Sunday, January 22, 2006

Here's your £100 discount. That'll be £140 please.


It's that time of year when people like to start booking family summer holidays. The brochures start dropping on the doormat, the ads appear on the TV and your inbox seems fuller than normal.
This is the time when the tour operators circle around like vultures so that for £500 per person, they can kick you out of the country for a fortnight.

Now pleny of firms will offer you an "online discount", so we decided that was the way to go. After we filtered through the crap of flights from Leeds to Mallorca, via Brussels, Paris and Madrid that one e-firm was offering, we settled for a deal with Portland (well, it's actually Thomson but that's not important). It was 11 nights in Sa Coma, Mallorca, with flights to & from the shiny new Doncaster/Sheffield Robin Hood Airport, working out at £2200 for the 4 of us, including £100 online discount.

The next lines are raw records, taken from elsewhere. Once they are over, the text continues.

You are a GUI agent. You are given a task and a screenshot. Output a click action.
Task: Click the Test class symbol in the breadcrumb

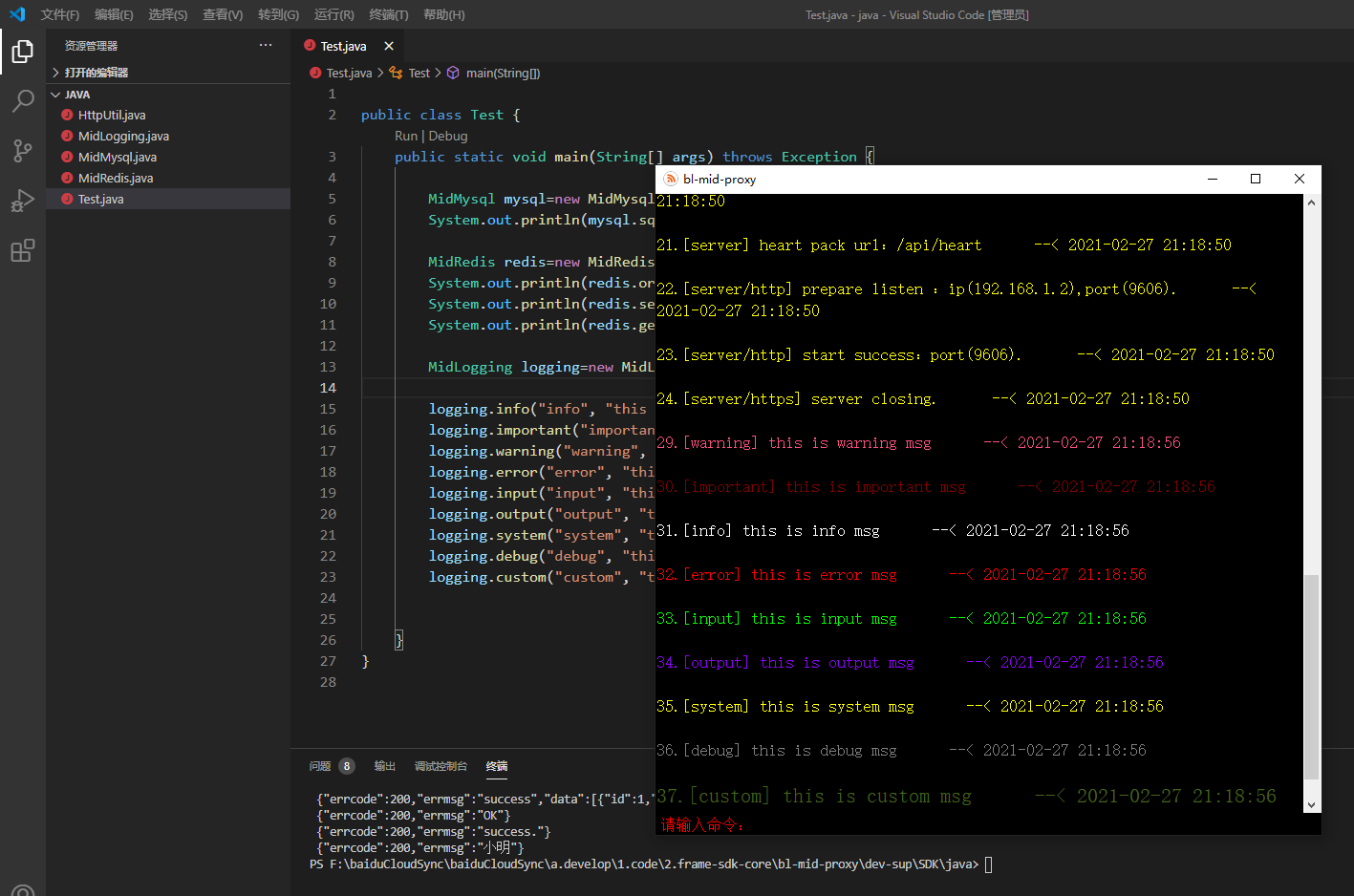coord(418,73)
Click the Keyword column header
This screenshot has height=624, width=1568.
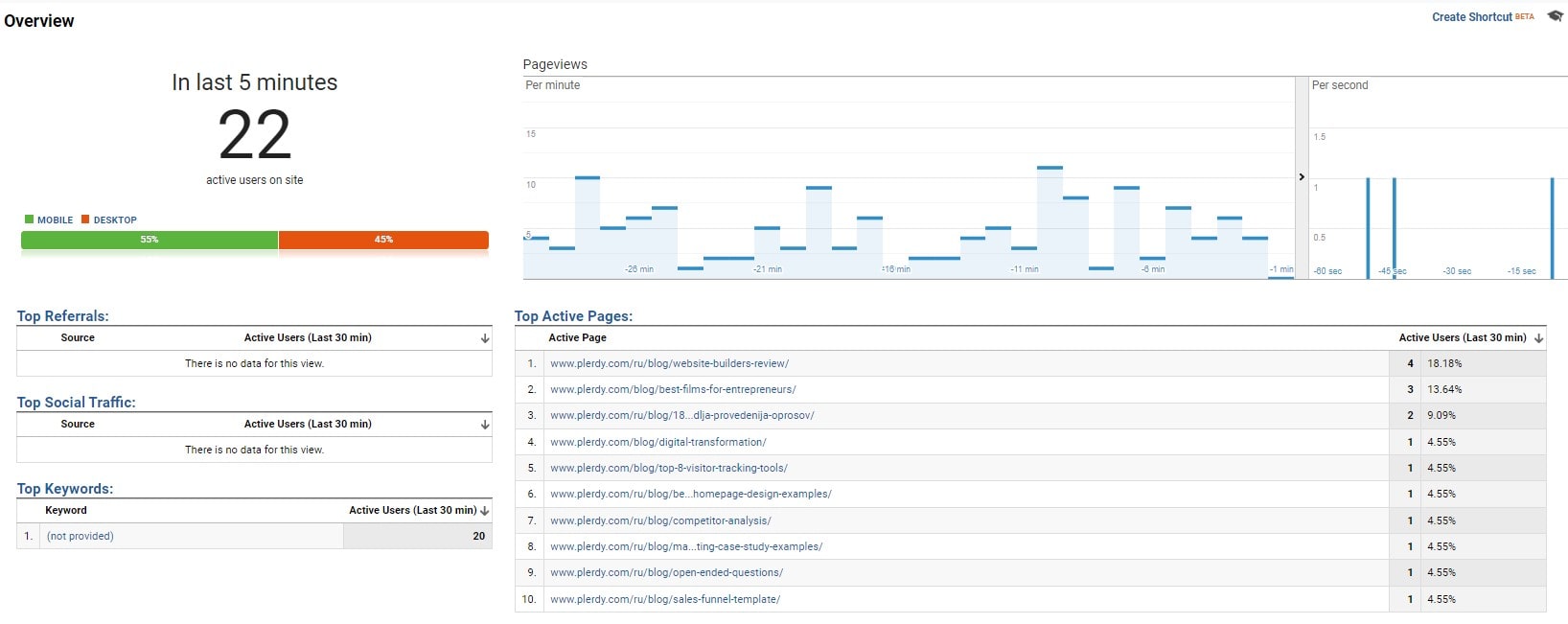click(66, 511)
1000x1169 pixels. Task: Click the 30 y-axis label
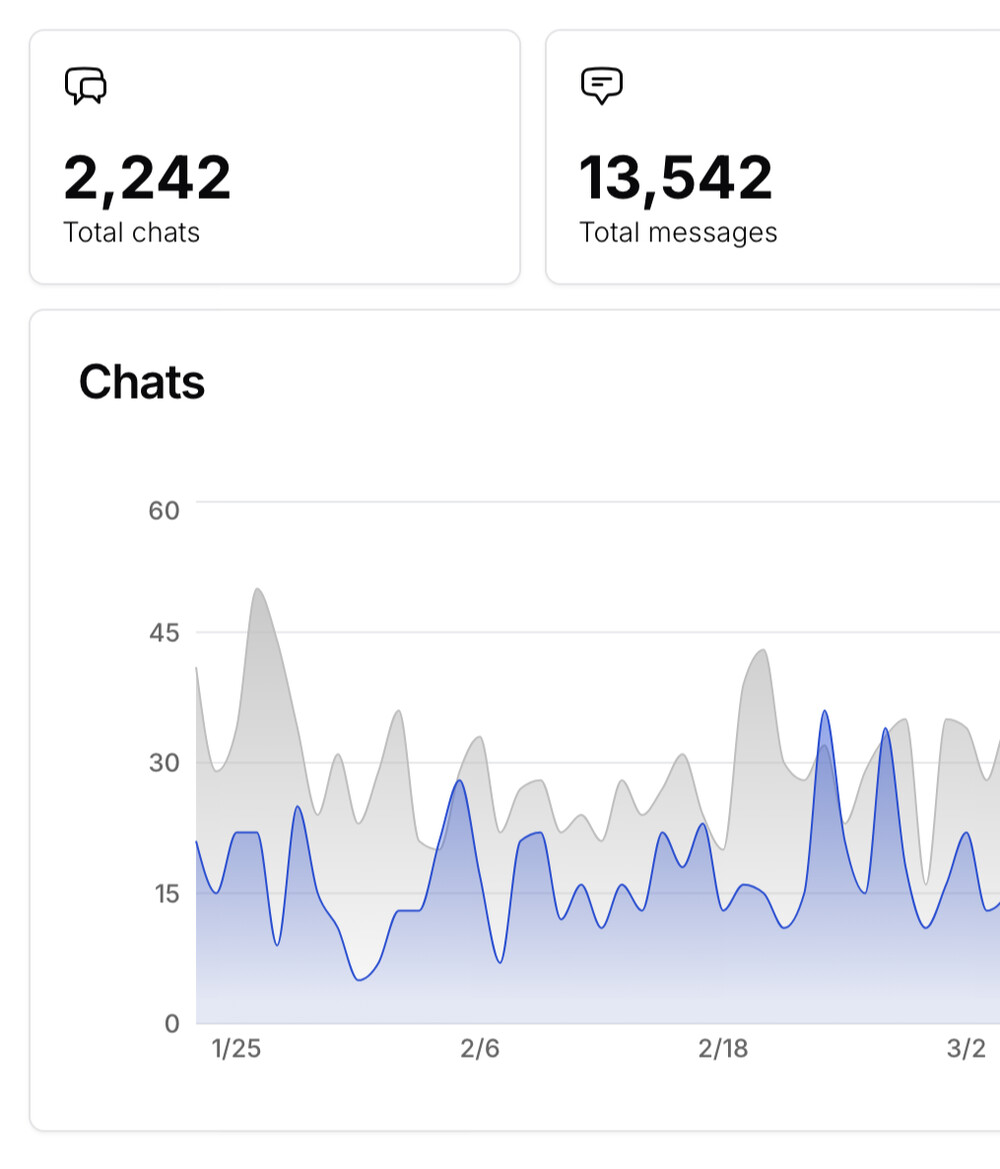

So, of we go, filling in the details until you get to the screen to chose your "extra cost options", things like your in-flight meals, taxi transfers, that sort of thing.

Then you get to the insurance page. Portland offered their insurance at £35 each or £140 for the 4 of us, which is fairly expensive as they sort of rely on the fact that despite the fact it costs more, the customer can't be bothered to look for cheaper insurance, so it's a nice little earner for them. We managed to get it cheaper with the Post Office, so we said no.

And that's where the problems started.

From that point, this intriguing error message came up, for no apparent reason and we were asked to phone up. Determined not to lose our online discount (Yorkshire folk are like that), we tried again and again and again and again the morning after.
At that point, my mind took me back to a story I read in the paper, where the bank Alliance & Leicester wouldn't let you by a loan online unlesss you took out their payment protection plan to boot. Instead, you were asked to phone their call centre in Bangalore where some small Indian boy tried to give you the hard sell.
So we tried with the insurance at a £140 premium. Strangley, the computer didn't seem to have a problem with that and it was more than happy for us a waltz straight through to the payment page.

So we jumped on the phone and tried to blag our £100 discount. Anyhoo, the operator on the phone didn't seem that suprised. Turns out that anyone who doesn't opt for the stupidly high insurance package ala Dixons, isn't allowed to take advantage of their generous offer.
A few "that's not on's" later and it was all sorted.
Come July, I'll be strapped into an aluminum tube in South Yorkshire hurtling down the tarmac at 200mph. Sound's like fun!